Everything dies. Everything is born. One cannot exist without the other, for death implies that at one time that thing was new and fresh, recently born. We can imagine an immortal being who never dies. But is she really immortal? Would she be the same person at one thousand years old that she was at one hundred? As adults we have memories of childhood and we think we were once that being. But most of our cells would be entirely different. Sure, we can say that we must share billions or perhaps trillions of brain cells. Otherwise, we wouldn't have those childhood memories. But even then, could we really say those are the same neurons? We can look at a particular neuron we think must be the same. That neuron has been exchanging matter and energy since its own birth. The best we could say is that that neuron is a copy of the childhood neuron. In fact, it must be that. If it were the same, it would be changeless, frozen in time, permanent. And since its job is to interact with the universe, everything else would have to be permanent. There would be no such thing as time and no such thing as the impermanent activities and emotions we call our lives. In order to exist (at least in the way we can conceive it), things must die. We must die.
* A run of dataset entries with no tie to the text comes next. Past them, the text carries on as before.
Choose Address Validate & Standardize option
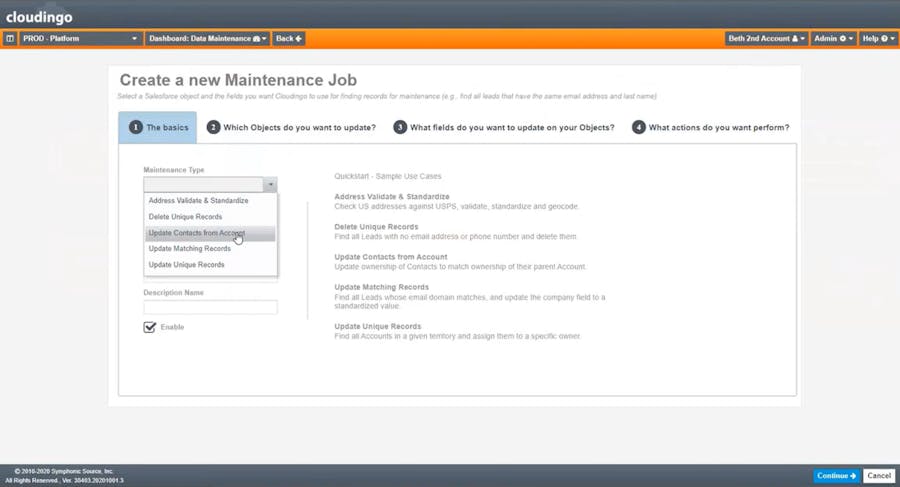The image size is (900, 487). pos(198,201)
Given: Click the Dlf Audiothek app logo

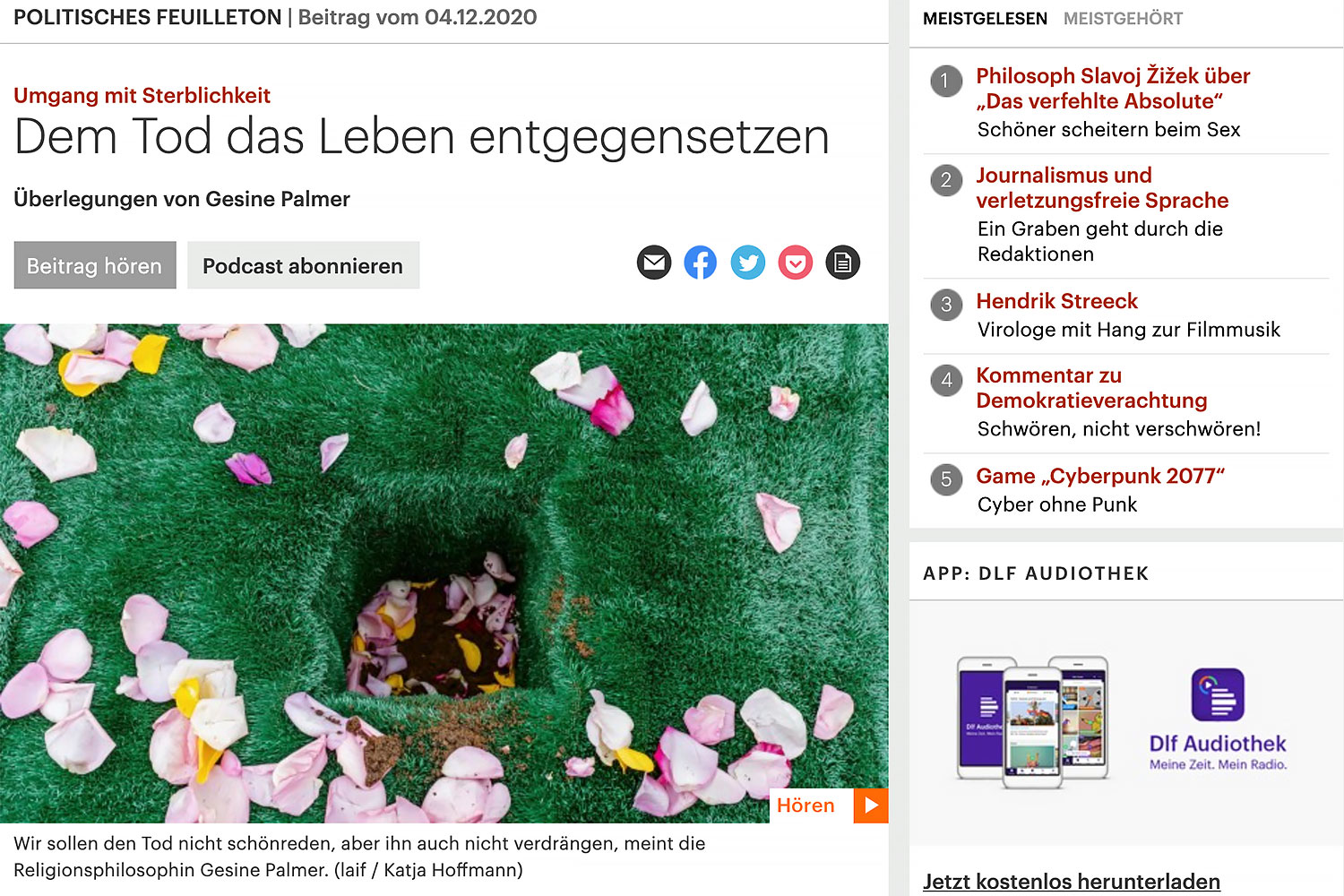Looking at the screenshot, I should coord(1218,694).
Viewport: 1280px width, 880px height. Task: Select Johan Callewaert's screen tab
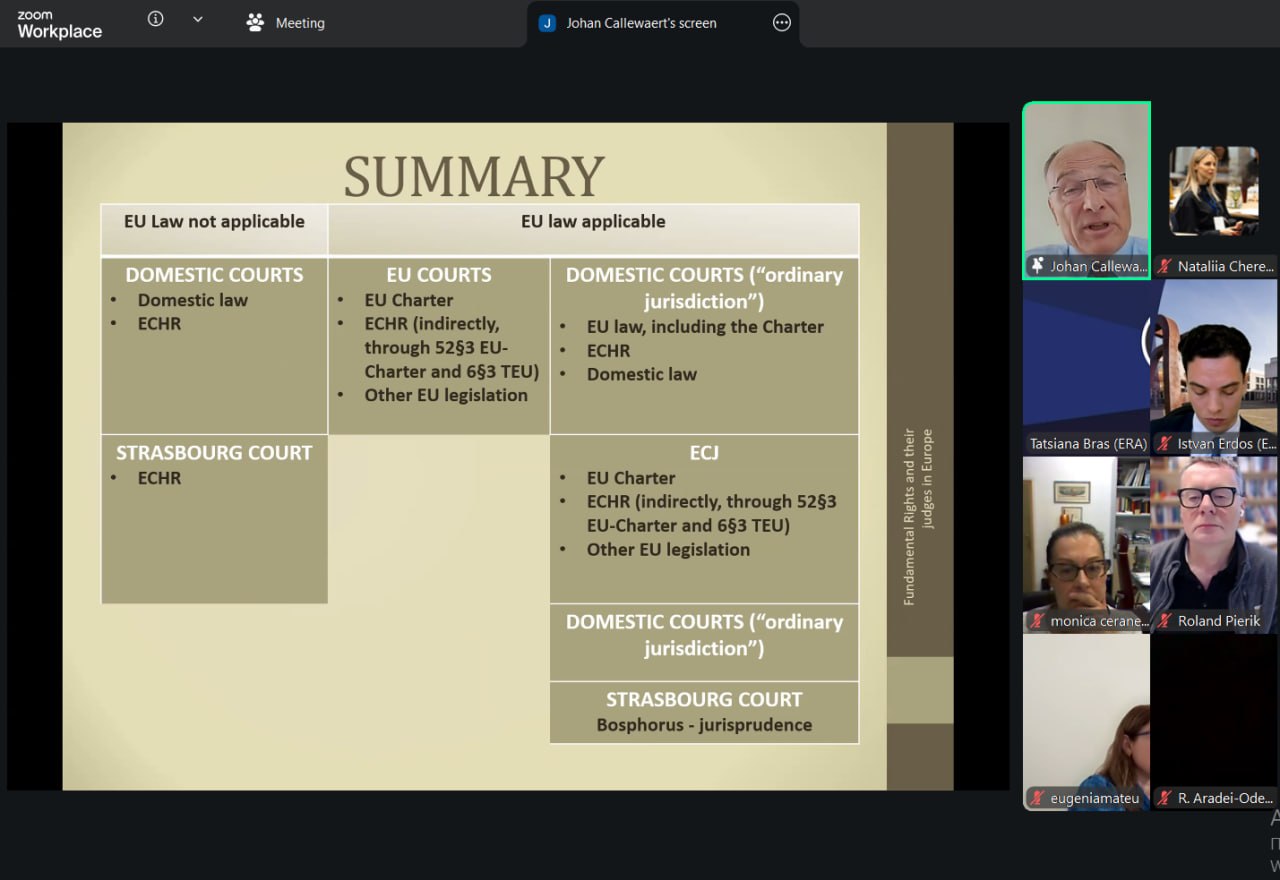pyautogui.click(x=640, y=23)
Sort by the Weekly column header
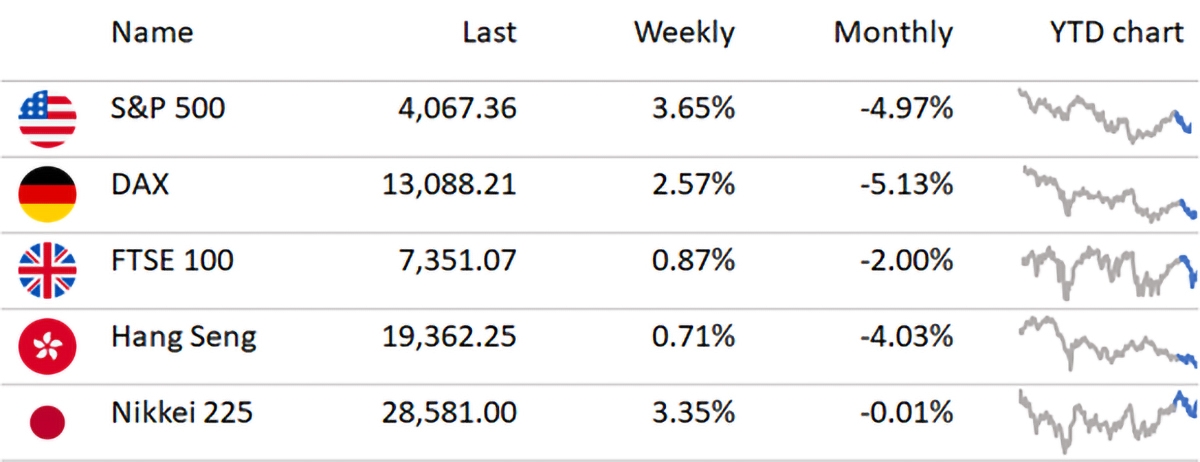The width and height of the screenshot is (1200, 462). pos(684,32)
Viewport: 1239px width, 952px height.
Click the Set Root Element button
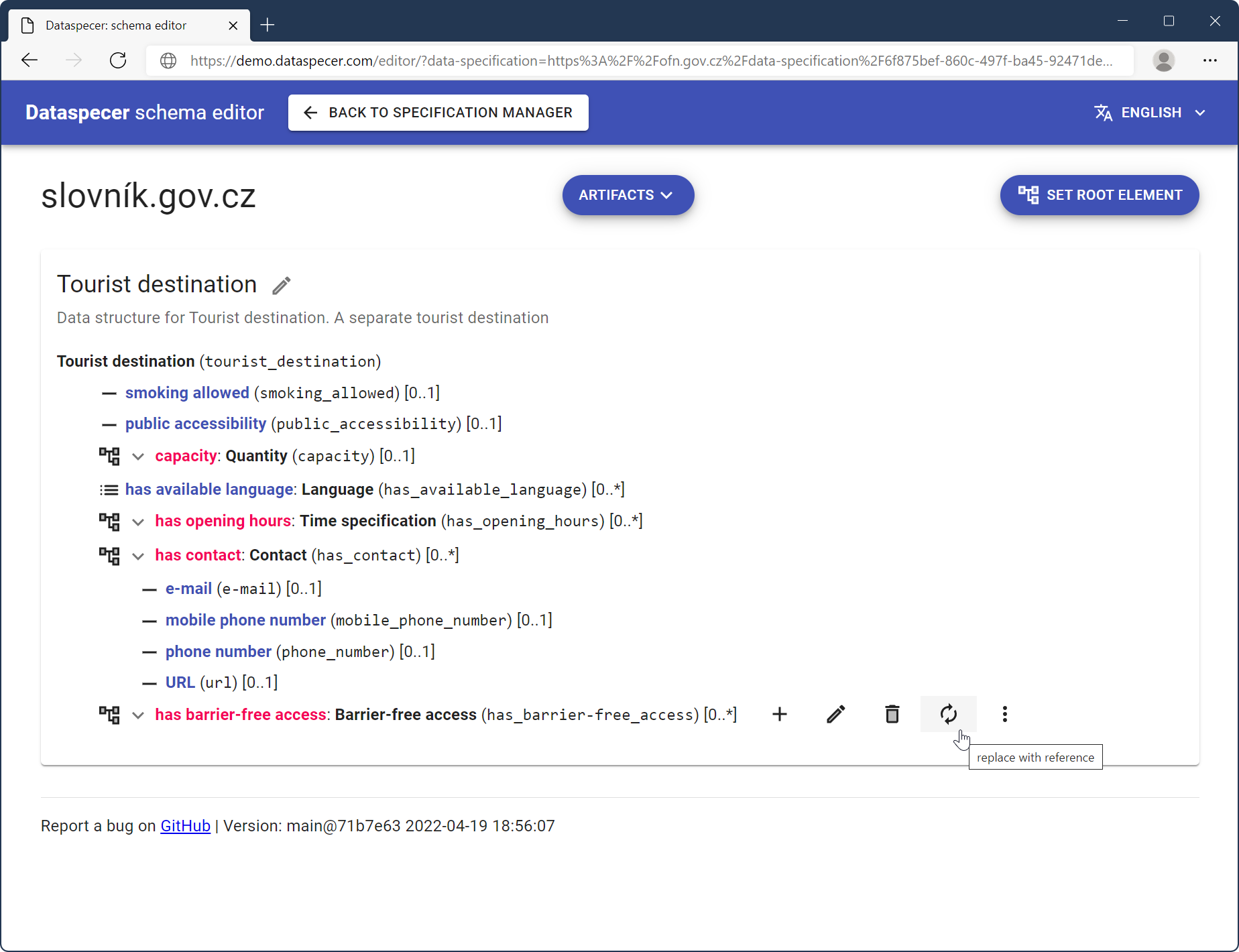point(1100,195)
On Saturday, July 31 2010 my dad passed away. It was a long, slow decline to the point when he stopped breathing. But it's still hard. We all want to believe that we and our loved ones will somehow cheat death. It's somewhat selfish of us to want our loved ones to hang around and suffer for a year or two or more so we don't feel the grief of death. And it's self-deceiving to believe that after death there's a magical place full of bliss (or one full of pain). Or to believe we will somehow be reborn into another person. Those are silly childish notions. But after our physical bodies die, we will be reborn, in a manner of speaking. My father lives on through my brother and I, and through my mom. He touched us, through his words and actions he changed us. By doing that, there's a little bit of him in us. If I ever have kids, there will be a little bit of my father in them, and in their kids and in their kids' kids... Even if my brother and I never have kids, my father influenced others besides immediate family members. There's something like only six or seven degrees of separation between any two people in the world. So some Chinese rice farmer who's never met my father or was ever remotely aware of him was changed by him. My father lives on in that rice farmer and in every other human being on the planet. His cremated ashes will help fertilize a plant or feed a fish. In the vast, distant future after the sun has swallowed the Earth and has blown itself apart, my father's ashes will help fuel a star. As the astronomer Carl Sagan said, "We are all made of star-stuff." Conversely, star-stuff is made of us. Or, as my father said, "We are made of atoms. The configurations change, but it's still just atoms." Everything's cycle of birth and death is dependent upon everything else, a very large interlocking web of causality throughout the universe. Yes, my dad died last Saturday. But so too a whole universe of possibility was reborn.